/ 29 January 2015

ANC targets corruption to rescue polls

The ANC hopes to persuade more township residents to pay for services such as water and electricity.
The ANC hopes to persuade more township residents to pay for services such as water and electricity.

The ANC’s desperation to hold on to the country’s major municipalities in next year’s local government elections has seen the party proposing yet another raft of measures in an attempt to persuade South Africans that it has their interests at heart.

Fearing a possible loss of some of the key metropolitan municipalities in the polls, the ANC intends to confront corrupt and incompetent councillors, haul them before what it calls a corruption tribunal and stop its politicians from meddling in municipal affairs.

In an internal discussion document titled Critical Focus Areas in Local Government: Back to Basics – Impactful Implementation, the ruling party – which is worried about losing the Tshwane, Nelson Mandela and Johannesburg metros because of their poor performance in last year’s election – is also considering forcing some of its constituencies to pay for services, a contentious issue that could alienate supporters.

Even though the proposals seem tougher and force the party to reflect on its performance and the conduct of its deployees, it is not clear how its proposed corruption tribunal will be different from its integrity committees that have so far proven ineffective in rooting rotten apples out of its ranks.
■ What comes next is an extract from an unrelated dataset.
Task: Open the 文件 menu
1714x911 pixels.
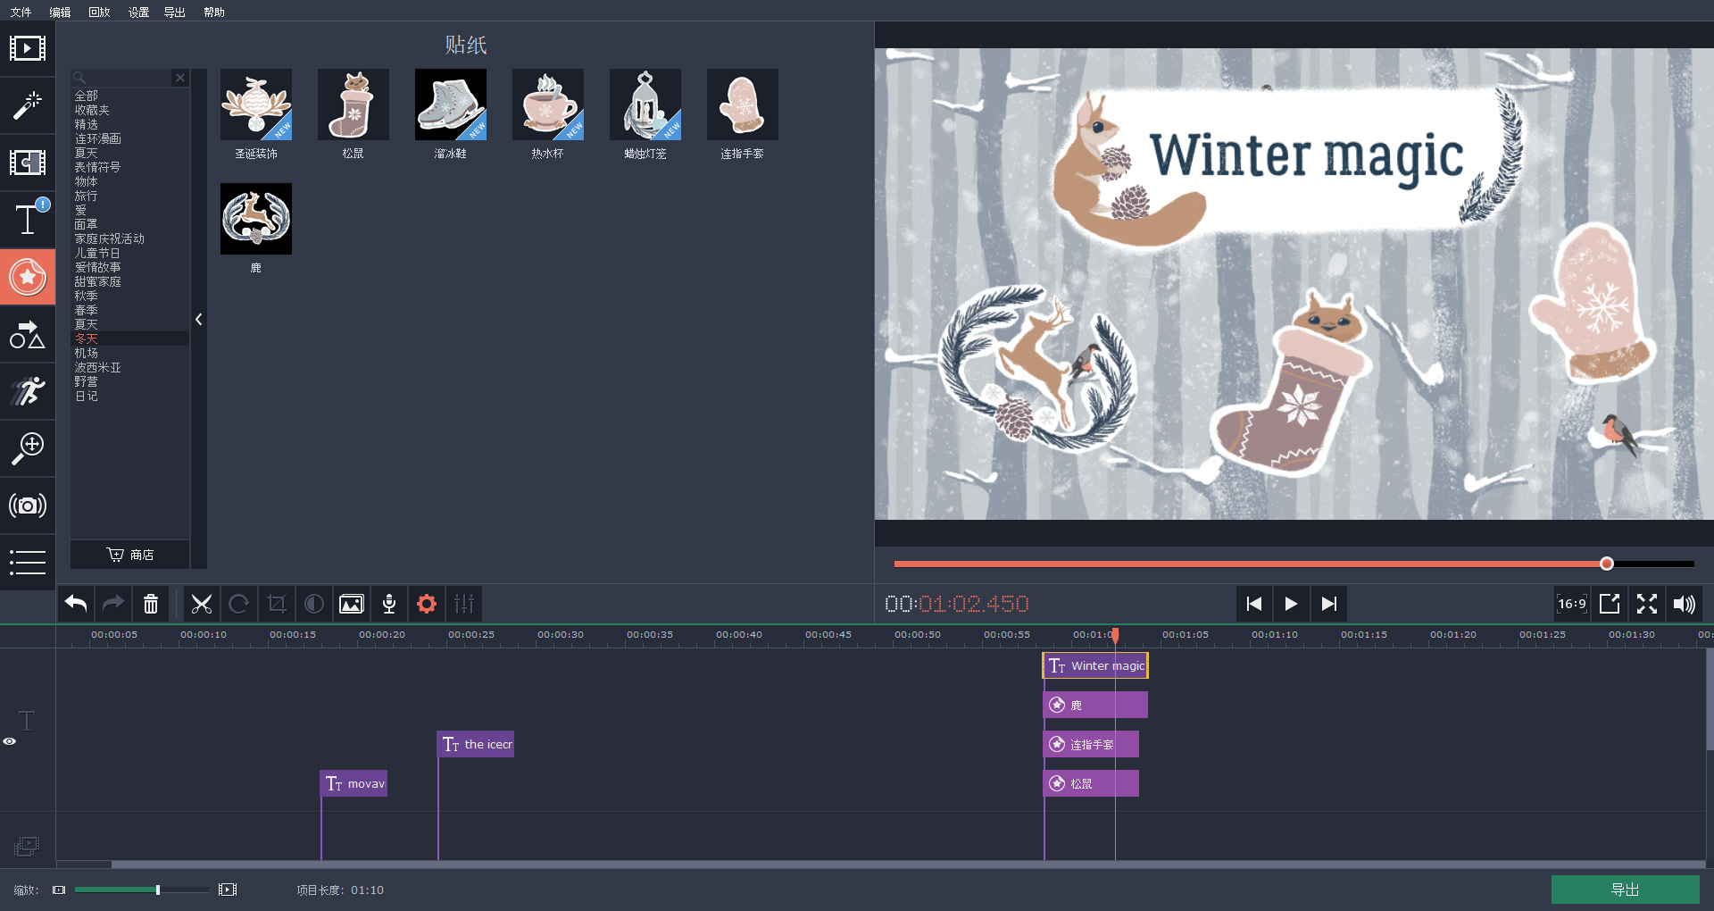Action: click(21, 12)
Unlike in China, where the Communist Party tribunals have the power to arrest and prosecute party officials, the ANC is likely to face criticism that it has failed to use and stabilise state organs and task teams set up to deal with corruption over the years.

Political battles
The National Prosecuting Authority, the police, the Hawks, intelligence units and the revenue service are currently fraught with factional and other political battles.
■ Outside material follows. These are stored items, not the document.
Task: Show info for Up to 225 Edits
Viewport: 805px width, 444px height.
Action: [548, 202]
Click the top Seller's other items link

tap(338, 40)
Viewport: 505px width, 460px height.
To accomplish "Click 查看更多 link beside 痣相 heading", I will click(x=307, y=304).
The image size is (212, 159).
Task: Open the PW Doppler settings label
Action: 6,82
The office of the public protector, the only effective organ currently dealing with corruption, has been the subject of the party’s insults and threats.
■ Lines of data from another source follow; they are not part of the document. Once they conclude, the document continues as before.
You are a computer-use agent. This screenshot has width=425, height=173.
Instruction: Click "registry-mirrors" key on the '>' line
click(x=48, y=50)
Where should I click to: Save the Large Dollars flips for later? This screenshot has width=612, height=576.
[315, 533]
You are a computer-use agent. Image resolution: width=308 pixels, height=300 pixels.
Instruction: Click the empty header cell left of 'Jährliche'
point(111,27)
Factional infighting – acknowledged several times in the document – is also responsible for tearing state institutions apart, with the result that those individuals with strong political connections escape prosecution.

In the internal document, leaked to the Mail & Guardian, the ANC rings alarm bells over what could make or break the party at the polls.

The deputy minister of co-operative governance, Andries Nel, who presented the document to this week’s ANC national executive committee (NEC) lekgotla, bemoaned the “lack of decisiveness in dealing with corruption, factionalism and patronage” in local government.

Tribunal proposal
The party is proposing – among other measures – the establishment of a tribunal to halt corrupt activities in municipalities, curtailing the micromanagement of municipalities by local political leaders and persuading residents to pay for municipal services so as to boost the finances of municipalities. The party has acknowledged the danger of blurring the lines between party and state, which results in the micromanaging of municipalities by the party’s branch and regional leaders. To remedy this, the ANC plans to introduce a “protocol or code of conduct” to manage relations between party and state.

Three NEC members could not explain to the M&G how the planned corruption tribunal would work. Although there are suggestions that it should be a government-based body to stop corruption in municipalities, some in the ANC want it to be a party organ that polices deployees in local government.

“That thing is not properly theorised,” said one NEC member.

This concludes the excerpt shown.